● **Text passage**:
++++++
Thursday, April 24, 2014

Hunter's Find by June Kramin

Note:  I received a copy of this book in exchange for an honest review
My Experience:  A

Synopsis:  Hunt is a small town Sheriff who finds himself in for more than he bargained for when he discovers Mandy beaten and unconscious. After repeated attempts of escaping him, he finds himself now her captive instead. Mandy convinces him she’s after her husband who has kidnapped their daughter and will stop at nothing to find her. 
Although his instincts tell him differently, Hunt becomes involved with her and agrees to help. What he doesn’t know is there is no child. Mandy is hiding her involvement with the FBI and the mob, and after revenge. Hunt is in over his head tracking her husband to the isolated cabin and the backlash it causes a year later.

Hunter’s Find blew me away.


I began reading expecting an edgy thriller romance and was soon laughing at myself for such frivolous expectations based on a book cover and blurb.  Ms. Kramin uses standard action/ adventure events to cloak a harrowing story without ever sliding in to the morbid or gratuitous.  To say her characters are complex is a pathetic understatement.  By the time you realize what you think you’ve figured out isn’t the story at all, everything is falling apart *but* the characters.  What you expect to happen doesn’t and what you think could never happen in a romance book by golly does.

Frankly, Mandy makes Kate Beckett look like a girl scout that couldn't give thin mints to the starving....
++++++
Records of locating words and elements

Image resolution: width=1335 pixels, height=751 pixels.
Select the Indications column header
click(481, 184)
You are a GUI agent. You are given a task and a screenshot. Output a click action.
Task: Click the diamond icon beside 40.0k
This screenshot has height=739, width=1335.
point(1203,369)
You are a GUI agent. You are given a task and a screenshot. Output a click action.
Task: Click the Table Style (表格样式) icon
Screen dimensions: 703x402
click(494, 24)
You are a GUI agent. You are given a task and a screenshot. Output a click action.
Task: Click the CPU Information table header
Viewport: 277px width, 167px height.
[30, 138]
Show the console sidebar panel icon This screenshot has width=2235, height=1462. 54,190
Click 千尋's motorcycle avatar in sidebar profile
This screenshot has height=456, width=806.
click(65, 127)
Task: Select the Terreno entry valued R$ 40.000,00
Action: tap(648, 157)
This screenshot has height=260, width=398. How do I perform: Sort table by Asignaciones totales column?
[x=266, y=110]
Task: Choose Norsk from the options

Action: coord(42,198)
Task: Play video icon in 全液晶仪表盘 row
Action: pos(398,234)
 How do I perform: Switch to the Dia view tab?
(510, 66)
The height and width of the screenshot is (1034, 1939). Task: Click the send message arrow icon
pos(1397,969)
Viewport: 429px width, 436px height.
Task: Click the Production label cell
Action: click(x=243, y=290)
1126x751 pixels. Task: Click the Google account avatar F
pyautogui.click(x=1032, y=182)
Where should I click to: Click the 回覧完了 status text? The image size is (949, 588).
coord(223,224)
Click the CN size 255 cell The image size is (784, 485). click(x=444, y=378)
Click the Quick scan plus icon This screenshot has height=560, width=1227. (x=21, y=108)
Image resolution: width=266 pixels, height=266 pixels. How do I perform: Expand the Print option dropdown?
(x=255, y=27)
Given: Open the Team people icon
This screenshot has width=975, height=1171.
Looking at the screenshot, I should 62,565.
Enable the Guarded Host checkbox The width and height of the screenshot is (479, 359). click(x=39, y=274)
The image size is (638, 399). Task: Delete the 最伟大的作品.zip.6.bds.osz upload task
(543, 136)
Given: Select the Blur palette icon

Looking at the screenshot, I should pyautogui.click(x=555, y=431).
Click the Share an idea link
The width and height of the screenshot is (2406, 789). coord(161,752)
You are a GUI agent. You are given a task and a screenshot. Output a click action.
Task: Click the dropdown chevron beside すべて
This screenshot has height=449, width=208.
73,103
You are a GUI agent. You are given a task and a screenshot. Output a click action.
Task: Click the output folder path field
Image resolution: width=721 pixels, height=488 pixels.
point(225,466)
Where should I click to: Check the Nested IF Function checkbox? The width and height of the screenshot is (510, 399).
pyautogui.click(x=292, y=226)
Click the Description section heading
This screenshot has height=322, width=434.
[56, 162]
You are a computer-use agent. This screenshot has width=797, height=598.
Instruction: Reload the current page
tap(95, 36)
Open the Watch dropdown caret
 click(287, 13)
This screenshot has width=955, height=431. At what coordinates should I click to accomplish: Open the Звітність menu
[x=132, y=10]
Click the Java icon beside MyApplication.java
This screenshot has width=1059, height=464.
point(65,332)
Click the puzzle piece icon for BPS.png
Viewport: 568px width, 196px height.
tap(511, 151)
++++++
● **Parts of the exercise**:
- A) Please say whether each statement below agrees with the book review, answering yes or no and quoting the deciding words of the book review: (i) The reviewer got a copy of the book in exchange for an honest review. (ii) Hunt is a big-city detective. (iii) The reviewer began the book expecting an edgy thriller romance.
- B) Output the part of the book review starting at "Note:  I received" and ending at "to find her.", copied word for word.

● **Exercise answers**:
- A)
(i) Yes: "I received a copy of this book in exchange for an honest review"
(ii) No: "Hunt is a small town Sheriff"
(iii) Yes: "I began reading expecting an edgy thriller romance"

- B)
Note:  I received a copy of this book in exchange for an honest review
My Experience:  A

Synopsis:  Hunt is a small town Sheriff who finds himself in for more than he bargained for when he discovers Mandy beaten and unconscious. After repeated attempts of escaping him, he finds himself now her captive instead. Mandy convinces him she’s after her husband who has kidnapped their daughter and will stop at nothing to find her.